● Instructions to follow:
Return every line from the records below that has the word "computer".

[Data excerpts]
========
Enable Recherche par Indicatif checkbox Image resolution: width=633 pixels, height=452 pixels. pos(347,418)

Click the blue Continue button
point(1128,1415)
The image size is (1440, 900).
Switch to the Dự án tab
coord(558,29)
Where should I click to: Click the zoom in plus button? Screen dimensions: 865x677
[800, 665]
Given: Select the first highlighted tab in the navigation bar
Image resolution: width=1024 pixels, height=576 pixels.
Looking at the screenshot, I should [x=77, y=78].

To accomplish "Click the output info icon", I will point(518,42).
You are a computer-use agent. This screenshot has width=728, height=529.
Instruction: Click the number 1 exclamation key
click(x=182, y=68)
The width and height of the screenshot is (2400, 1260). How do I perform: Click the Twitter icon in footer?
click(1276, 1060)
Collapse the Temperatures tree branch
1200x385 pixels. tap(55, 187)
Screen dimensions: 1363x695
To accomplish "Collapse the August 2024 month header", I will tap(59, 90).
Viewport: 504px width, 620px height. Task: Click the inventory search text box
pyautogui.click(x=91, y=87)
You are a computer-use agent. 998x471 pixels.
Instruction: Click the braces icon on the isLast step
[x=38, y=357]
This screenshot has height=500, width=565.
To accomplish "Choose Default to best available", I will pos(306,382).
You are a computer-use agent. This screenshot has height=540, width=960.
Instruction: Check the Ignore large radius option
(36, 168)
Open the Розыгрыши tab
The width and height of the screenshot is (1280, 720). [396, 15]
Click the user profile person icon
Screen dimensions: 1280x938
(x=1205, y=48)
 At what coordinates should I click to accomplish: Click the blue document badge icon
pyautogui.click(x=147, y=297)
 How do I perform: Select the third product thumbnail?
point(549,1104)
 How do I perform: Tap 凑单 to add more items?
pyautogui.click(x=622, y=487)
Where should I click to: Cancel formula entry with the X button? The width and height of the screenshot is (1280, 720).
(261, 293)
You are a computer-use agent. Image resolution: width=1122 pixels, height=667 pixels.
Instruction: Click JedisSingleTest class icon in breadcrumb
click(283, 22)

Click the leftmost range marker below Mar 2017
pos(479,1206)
========
● Finished task:
You are a computer-use agent. This screenshot has width=728, height=529.
You are a computer-use agent. 998x471 pixels.
You are a computer-use agent. This screenshot has height=540, width=960.
You are a computer-use agent. Image resolution: width=1122 pixels, height=667 pixels.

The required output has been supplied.